## WHAT YOU WILL DO:
Locate each line in the data below that contains the word "three", matching uppercase and lowercase exactly, and copy every such line.
-- RECORDS FOR THE EXERCISE start --
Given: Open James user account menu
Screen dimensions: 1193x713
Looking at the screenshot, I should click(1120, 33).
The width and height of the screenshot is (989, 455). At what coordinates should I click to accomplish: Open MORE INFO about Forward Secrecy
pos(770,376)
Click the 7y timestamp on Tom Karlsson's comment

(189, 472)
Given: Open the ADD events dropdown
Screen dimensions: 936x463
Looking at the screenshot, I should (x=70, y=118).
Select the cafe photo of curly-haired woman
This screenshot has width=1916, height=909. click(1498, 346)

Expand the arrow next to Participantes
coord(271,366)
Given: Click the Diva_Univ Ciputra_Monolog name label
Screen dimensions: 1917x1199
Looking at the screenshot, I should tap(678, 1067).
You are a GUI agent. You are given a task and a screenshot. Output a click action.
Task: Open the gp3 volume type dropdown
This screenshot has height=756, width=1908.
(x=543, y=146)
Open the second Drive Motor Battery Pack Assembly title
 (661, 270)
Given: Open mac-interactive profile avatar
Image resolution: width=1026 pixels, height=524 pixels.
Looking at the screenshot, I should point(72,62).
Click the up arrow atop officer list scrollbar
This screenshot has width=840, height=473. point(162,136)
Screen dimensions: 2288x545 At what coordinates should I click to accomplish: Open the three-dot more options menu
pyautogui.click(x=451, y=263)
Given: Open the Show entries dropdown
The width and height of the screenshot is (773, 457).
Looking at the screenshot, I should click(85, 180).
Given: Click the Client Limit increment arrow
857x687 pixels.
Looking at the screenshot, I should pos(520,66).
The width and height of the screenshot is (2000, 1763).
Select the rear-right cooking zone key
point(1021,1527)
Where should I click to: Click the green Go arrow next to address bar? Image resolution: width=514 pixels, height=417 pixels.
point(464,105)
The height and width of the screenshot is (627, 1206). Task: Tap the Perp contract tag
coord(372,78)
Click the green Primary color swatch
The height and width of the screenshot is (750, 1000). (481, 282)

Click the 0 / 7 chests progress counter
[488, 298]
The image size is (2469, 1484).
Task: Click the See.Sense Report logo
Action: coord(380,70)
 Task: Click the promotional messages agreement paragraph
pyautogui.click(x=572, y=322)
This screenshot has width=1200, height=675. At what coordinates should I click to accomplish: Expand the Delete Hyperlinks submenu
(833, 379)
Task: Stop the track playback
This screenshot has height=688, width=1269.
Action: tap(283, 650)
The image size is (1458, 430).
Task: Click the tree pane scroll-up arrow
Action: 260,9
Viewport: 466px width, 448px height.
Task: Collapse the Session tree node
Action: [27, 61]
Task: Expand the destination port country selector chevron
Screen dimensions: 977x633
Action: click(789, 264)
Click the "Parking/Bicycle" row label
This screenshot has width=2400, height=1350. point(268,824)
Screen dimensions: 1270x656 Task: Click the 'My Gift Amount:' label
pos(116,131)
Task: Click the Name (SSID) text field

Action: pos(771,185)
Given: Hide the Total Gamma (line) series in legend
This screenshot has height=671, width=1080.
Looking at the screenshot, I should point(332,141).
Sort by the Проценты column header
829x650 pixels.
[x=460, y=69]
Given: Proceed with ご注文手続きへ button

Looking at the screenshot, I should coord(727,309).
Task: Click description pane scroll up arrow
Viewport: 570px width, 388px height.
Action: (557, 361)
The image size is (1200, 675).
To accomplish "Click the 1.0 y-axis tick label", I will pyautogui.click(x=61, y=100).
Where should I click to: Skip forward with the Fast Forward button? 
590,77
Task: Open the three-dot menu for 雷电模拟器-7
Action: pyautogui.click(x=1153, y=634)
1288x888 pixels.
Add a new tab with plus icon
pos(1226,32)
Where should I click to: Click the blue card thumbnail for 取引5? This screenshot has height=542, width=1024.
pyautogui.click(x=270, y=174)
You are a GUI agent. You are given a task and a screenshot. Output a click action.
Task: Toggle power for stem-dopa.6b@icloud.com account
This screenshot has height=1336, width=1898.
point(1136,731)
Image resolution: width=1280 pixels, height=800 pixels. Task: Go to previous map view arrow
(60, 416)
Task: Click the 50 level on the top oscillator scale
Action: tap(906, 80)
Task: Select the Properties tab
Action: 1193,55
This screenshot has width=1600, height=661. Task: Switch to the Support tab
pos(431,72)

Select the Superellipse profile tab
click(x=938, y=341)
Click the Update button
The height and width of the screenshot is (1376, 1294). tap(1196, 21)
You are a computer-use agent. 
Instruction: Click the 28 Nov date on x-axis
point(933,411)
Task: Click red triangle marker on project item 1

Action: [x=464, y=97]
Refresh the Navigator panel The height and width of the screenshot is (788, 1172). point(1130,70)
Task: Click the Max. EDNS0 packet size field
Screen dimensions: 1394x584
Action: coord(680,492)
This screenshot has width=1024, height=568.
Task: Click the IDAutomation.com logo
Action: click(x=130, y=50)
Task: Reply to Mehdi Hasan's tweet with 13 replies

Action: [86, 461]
-- RECORDS FOR THE EXERCISE end --
## EXPECTED ANSWER:
Screen dimensions: 2288x545 At what coordinates should I click to accomplish: Open the three-dot more options menu
Task: Open the three-dot menu for 雷电模拟器-7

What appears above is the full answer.